To do
In your reply, restate all of the records below word for word.

(Data extracted from a collection)
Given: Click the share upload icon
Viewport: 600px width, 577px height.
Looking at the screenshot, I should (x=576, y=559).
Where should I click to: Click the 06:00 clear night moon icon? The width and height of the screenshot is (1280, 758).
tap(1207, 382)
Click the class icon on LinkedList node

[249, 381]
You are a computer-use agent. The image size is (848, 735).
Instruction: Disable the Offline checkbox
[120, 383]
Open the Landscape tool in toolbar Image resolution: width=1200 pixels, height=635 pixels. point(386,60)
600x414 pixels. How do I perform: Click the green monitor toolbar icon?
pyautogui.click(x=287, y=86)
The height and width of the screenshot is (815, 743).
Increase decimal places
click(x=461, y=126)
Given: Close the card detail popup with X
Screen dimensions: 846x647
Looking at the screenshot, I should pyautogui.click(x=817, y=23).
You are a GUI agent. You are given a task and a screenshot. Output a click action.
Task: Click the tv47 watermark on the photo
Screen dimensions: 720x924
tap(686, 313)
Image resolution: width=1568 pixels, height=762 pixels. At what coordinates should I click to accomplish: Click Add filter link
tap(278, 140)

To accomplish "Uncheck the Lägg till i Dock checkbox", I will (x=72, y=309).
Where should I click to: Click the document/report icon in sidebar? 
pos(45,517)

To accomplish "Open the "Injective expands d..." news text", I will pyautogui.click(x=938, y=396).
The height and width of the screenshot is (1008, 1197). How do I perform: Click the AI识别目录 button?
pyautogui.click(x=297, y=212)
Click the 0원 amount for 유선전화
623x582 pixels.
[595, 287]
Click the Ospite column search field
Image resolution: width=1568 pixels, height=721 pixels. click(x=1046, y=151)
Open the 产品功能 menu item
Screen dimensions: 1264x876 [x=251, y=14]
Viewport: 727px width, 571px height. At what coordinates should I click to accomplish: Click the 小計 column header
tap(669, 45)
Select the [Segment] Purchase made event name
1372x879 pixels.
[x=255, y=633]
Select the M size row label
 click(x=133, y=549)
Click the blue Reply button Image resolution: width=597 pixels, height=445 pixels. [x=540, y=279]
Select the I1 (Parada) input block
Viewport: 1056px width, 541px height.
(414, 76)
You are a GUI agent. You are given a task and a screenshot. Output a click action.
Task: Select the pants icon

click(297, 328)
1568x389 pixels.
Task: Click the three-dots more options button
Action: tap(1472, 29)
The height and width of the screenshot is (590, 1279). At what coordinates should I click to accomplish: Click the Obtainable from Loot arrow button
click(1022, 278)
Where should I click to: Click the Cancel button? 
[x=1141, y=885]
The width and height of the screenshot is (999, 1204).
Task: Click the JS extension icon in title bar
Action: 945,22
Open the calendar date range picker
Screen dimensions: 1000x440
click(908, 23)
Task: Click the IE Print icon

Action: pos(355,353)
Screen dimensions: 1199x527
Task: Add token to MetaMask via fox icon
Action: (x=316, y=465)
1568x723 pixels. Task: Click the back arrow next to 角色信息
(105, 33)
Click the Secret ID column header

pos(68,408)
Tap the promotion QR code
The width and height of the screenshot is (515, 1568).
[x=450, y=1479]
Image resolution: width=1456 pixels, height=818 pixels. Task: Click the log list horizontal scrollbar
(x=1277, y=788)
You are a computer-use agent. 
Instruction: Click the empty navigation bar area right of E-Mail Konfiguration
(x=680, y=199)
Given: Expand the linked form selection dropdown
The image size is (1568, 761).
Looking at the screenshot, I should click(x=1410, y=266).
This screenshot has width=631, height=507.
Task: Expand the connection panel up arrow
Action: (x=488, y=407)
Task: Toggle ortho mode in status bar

Exercise response
Given: Click the share upload icon
Viewport: 600px width, 577px height.
Looking at the screenshot, I should (x=576, y=559).
Where should I click to: Click the 06:00 clear night moon icon? The width and height of the screenshot is (1280, 758).
tap(1207, 382)
Click the class icon on LinkedList node

[249, 381]
You are a computer-use agent. The image size is (848, 735).
Instruction: Disable the Offline checkbox
[120, 383]
Open the Landscape tool in toolbar Image resolution: width=1200 pixels, height=635 pixels. point(386,60)
600x414 pixels. How do I perform: Click the green monitor toolbar icon?
pyautogui.click(x=287, y=86)
The height and width of the screenshot is (815, 743).
Increase decimal places
click(x=461, y=126)
Given: Close the card detail popup with X
Screen dimensions: 846x647
Looking at the screenshot, I should pyautogui.click(x=817, y=23).
You are a GUI agent. You are given a task and a screenshot. Output a click action.
Task: Click the tv47 watermark on the photo
Screen dimensions: 720x924
tap(686, 313)
Image resolution: width=1568 pixels, height=762 pixels. At what coordinates should I click to accomplish: Click Add filter link
tap(278, 140)

To accomplish "Uncheck the Lägg till i Dock checkbox", I will (x=72, y=309).
Where should I click to: Click the document/report icon in sidebar? 
pos(45,517)

To accomplish "Open the "Injective expands d..." news text", I will pyautogui.click(x=938, y=396).
The height and width of the screenshot is (1008, 1197). How do I perform: Click the AI识别目录 button?
pyautogui.click(x=297, y=212)
Click the 0원 amount for 유선전화
623x582 pixels.
[595, 287]
Click the Ospite column search field
Image resolution: width=1568 pixels, height=721 pixels. click(x=1046, y=151)
Open the 产品功能 menu item
Screen dimensions: 1264x876 [x=251, y=14]
Viewport: 727px width, 571px height. At what coordinates should I click to accomplish: Click the 小計 column header
tap(669, 45)
Select the [Segment] Purchase made event name
1372x879 pixels.
[x=255, y=633]
Select the M size row label
 click(x=133, y=549)
Click the blue Reply button Image resolution: width=597 pixels, height=445 pixels. [x=540, y=279]
Select the I1 (Parada) input block
Viewport: 1056px width, 541px height.
(414, 76)
You are a GUI agent. You are given a task and a screenshot. Output a click action.
Task: Select the pants icon

click(297, 328)
1568x389 pixels.
Task: Click the three-dots more options button
Action: tap(1472, 29)
The height and width of the screenshot is (590, 1279). At what coordinates should I click to accomplish: Click the Obtainable from Loot arrow button
click(1022, 278)
Where should I click to: Click the Cancel button? 
[x=1141, y=885]
The width and height of the screenshot is (999, 1204).
Task: Click the JS extension icon in title bar
Action: 945,22
Open the calendar date range picker
Screen dimensions: 1000x440
click(908, 23)
Task: Click the IE Print icon

Action: pos(355,353)
Screen dimensions: 1199x527
Task: Add token to MetaMask via fox icon
Action: (x=316, y=465)
1568x723 pixels. Task: Click the back arrow next to 角色信息
(105, 33)
Click the Secret ID column header

pos(68,408)
Tap the promotion QR code
The width and height of the screenshot is (515, 1568).
[x=450, y=1479]
Image resolution: width=1456 pixels, height=818 pixels. Task: Click the log list horizontal scrollbar
(x=1277, y=788)
You are a computer-use agent. 
Instruction: Click the empty navigation bar area right of E-Mail Konfiguration
(x=680, y=199)
Given: Expand the linked form selection dropdown
The image size is (1568, 761).
Looking at the screenshot, I should click(x=1410, y=266).
This screenshot has width=631, height=507.
Task: Expand the connection panel up arrow
Action: (x=488, y=407)
Task: Toggle ortho mode in status bar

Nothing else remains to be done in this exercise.